But back to the Peverils. Things did not go so well in the next generation. Son of Peveril was accused of plundering and treachery by the soon to be crowned Henry II.  On ascending the thrown Henry confiscated the castle and kept it for the particular purpose of overseeing the Forest of the High Peak, his personal royal hunting grounds. This was in 1154. He visited the castle three times in the next ten years. When he was not there, the place was apparently manned by one porter and two watchmen.

This all changed during the 1173-4 uprising when Henry’s three sons, Henry Young King, Richard the Lionheart and John Lackland, along with their mother Eleanor of Aquitaine, rebelled against Henry’s rule – a family argument of epic proportions. Peveril then became a garrison housing 20 knights who roved between the High Peak and Bolsover Castle some miles away.

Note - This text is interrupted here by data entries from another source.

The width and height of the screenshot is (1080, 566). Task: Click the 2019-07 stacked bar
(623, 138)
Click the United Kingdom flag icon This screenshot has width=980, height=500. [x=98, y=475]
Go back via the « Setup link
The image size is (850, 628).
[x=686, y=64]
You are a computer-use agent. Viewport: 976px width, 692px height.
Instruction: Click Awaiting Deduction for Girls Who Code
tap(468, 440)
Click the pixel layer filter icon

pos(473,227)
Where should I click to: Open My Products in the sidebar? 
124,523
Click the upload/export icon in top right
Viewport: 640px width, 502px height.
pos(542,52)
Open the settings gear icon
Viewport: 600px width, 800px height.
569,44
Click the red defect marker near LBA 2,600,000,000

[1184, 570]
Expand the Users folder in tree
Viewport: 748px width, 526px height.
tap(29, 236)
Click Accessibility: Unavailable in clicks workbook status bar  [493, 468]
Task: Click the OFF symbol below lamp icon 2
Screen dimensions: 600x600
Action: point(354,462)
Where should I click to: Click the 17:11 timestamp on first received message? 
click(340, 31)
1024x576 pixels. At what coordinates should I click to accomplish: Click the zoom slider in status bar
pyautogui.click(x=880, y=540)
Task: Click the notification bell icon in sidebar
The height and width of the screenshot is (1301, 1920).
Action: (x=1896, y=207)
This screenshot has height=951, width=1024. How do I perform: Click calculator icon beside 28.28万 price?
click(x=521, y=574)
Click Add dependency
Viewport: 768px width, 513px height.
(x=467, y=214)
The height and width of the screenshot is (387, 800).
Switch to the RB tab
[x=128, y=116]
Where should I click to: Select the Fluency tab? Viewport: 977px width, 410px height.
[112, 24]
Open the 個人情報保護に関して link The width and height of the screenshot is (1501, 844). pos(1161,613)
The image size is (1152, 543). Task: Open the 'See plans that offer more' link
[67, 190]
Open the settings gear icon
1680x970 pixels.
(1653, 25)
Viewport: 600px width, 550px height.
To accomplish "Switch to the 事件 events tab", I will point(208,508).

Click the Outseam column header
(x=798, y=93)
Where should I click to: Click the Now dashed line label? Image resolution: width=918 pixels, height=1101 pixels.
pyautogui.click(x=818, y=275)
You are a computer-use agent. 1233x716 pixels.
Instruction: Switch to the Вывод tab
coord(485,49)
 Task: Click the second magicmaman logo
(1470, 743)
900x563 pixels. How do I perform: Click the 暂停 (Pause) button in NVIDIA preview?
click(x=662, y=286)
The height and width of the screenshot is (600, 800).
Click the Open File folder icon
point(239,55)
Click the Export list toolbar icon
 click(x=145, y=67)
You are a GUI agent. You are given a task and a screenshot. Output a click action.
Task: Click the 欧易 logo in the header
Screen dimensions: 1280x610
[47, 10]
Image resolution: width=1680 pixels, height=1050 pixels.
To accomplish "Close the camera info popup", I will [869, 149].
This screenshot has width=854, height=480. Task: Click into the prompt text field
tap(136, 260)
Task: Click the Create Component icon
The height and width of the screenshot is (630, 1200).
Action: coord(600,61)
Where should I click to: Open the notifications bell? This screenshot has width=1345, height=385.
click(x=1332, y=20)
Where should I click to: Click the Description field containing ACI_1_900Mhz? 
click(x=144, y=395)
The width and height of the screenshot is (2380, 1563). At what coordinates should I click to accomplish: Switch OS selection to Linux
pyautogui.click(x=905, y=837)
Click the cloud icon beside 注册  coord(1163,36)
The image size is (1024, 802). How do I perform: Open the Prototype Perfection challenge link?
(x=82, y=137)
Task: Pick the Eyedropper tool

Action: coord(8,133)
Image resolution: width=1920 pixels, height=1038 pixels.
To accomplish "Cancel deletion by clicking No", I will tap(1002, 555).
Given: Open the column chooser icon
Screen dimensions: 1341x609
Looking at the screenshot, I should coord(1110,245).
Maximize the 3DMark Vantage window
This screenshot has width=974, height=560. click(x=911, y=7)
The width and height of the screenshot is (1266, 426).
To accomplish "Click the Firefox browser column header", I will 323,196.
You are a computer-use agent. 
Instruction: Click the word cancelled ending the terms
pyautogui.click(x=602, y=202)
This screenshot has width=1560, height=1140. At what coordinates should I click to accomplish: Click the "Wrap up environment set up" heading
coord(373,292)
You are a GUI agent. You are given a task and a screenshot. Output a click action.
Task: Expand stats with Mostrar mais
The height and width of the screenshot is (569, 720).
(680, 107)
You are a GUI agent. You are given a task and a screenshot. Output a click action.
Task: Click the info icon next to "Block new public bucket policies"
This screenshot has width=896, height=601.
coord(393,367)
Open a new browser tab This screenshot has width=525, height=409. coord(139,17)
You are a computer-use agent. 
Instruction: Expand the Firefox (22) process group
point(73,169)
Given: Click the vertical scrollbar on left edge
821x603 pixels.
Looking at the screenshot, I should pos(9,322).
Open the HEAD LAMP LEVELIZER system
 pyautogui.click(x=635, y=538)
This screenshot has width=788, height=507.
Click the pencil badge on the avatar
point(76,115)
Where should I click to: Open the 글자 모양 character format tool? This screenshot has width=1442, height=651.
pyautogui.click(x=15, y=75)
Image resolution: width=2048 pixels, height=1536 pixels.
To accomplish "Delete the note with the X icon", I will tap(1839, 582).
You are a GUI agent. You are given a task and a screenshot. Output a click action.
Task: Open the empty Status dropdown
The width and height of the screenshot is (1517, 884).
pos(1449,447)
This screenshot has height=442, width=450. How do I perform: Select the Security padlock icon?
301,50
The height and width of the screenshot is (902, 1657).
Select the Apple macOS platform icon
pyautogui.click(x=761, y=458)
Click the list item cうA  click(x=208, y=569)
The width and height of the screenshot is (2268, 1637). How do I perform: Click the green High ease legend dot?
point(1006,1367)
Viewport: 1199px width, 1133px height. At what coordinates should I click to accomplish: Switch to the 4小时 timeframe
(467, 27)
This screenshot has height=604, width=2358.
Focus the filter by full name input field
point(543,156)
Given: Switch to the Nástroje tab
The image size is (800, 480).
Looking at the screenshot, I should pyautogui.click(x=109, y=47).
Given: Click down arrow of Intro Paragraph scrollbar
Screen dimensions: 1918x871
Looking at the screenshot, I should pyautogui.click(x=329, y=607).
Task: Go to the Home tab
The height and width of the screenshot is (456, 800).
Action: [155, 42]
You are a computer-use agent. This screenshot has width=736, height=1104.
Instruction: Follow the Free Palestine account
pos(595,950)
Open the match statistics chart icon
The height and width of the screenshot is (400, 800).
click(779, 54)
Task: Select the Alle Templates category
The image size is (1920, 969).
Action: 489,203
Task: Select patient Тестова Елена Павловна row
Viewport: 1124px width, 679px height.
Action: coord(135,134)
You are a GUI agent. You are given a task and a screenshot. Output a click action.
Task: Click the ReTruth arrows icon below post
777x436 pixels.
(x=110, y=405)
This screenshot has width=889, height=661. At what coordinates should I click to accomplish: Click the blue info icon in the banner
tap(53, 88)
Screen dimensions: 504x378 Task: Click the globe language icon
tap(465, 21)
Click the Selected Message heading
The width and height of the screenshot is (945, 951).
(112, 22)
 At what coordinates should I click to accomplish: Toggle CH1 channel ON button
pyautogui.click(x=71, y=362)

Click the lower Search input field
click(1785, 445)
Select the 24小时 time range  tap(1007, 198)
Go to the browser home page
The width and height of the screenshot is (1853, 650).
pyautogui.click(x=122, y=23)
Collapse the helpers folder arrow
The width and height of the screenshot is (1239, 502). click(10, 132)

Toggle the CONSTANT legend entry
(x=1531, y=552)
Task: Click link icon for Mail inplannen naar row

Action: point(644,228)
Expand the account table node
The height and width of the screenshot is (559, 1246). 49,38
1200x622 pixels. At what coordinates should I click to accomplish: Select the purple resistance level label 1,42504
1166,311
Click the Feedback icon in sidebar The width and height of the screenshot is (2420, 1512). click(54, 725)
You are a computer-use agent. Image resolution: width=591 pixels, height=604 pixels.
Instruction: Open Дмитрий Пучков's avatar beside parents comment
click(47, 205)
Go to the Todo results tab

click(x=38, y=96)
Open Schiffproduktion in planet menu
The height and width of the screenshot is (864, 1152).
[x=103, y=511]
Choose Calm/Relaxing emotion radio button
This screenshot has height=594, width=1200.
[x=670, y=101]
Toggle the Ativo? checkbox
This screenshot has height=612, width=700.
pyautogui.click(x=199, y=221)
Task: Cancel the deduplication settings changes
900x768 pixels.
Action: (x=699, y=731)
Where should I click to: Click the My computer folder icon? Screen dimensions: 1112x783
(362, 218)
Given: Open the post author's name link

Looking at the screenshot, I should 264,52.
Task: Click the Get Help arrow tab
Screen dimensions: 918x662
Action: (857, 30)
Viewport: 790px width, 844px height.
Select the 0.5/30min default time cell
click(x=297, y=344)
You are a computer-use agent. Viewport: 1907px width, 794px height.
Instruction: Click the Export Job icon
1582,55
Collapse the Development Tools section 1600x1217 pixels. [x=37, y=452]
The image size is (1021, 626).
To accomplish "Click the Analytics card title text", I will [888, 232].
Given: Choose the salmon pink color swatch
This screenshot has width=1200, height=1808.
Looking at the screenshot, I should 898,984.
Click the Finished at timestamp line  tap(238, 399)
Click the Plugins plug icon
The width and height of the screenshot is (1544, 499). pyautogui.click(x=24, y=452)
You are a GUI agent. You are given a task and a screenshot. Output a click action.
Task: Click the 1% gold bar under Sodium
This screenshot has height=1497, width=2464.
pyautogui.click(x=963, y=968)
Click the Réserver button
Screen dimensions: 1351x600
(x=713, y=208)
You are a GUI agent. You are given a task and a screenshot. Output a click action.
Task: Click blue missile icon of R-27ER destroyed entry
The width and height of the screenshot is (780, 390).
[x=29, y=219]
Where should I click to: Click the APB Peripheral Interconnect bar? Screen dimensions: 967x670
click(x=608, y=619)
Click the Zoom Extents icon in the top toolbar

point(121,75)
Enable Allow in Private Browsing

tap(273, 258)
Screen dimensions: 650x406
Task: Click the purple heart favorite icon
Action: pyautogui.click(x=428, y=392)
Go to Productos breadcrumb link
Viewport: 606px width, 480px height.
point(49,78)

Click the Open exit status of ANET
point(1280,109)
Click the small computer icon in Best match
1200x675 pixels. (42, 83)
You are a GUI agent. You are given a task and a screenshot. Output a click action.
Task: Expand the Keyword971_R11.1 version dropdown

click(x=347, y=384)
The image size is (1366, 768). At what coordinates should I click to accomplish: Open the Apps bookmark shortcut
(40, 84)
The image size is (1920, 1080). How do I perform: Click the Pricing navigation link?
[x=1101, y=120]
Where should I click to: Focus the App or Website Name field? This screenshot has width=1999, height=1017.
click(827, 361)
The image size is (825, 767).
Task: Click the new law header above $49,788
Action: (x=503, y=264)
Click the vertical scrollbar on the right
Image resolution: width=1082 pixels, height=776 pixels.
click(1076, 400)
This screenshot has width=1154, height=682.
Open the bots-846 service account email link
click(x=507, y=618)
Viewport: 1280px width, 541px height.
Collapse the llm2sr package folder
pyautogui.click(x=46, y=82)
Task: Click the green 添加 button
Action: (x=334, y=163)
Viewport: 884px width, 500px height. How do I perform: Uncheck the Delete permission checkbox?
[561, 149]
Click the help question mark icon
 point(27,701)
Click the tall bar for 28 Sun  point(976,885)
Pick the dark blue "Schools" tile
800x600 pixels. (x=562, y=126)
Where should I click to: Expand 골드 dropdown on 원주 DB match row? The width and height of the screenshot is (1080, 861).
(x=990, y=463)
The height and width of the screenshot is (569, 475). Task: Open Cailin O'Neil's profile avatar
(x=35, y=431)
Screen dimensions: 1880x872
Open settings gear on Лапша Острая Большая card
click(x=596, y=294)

After the uprising in 1176, Henry built the impressive keep at a cost of £184. You can see from the photos above it was originally handsomely finished with dressed stone, an attractive proposition for later stone robbers.

Further improvements were made during the 13th century to cater for royal visits. And a very nice model shows us how things would have looked back then: stables, chapel, workshops, kitchens, bakery, a great hall for entertaining, new high-status apartments – an upscale self-sufficient community in other words, the whole perched atop a beetling limestone eminence and visible for miles around.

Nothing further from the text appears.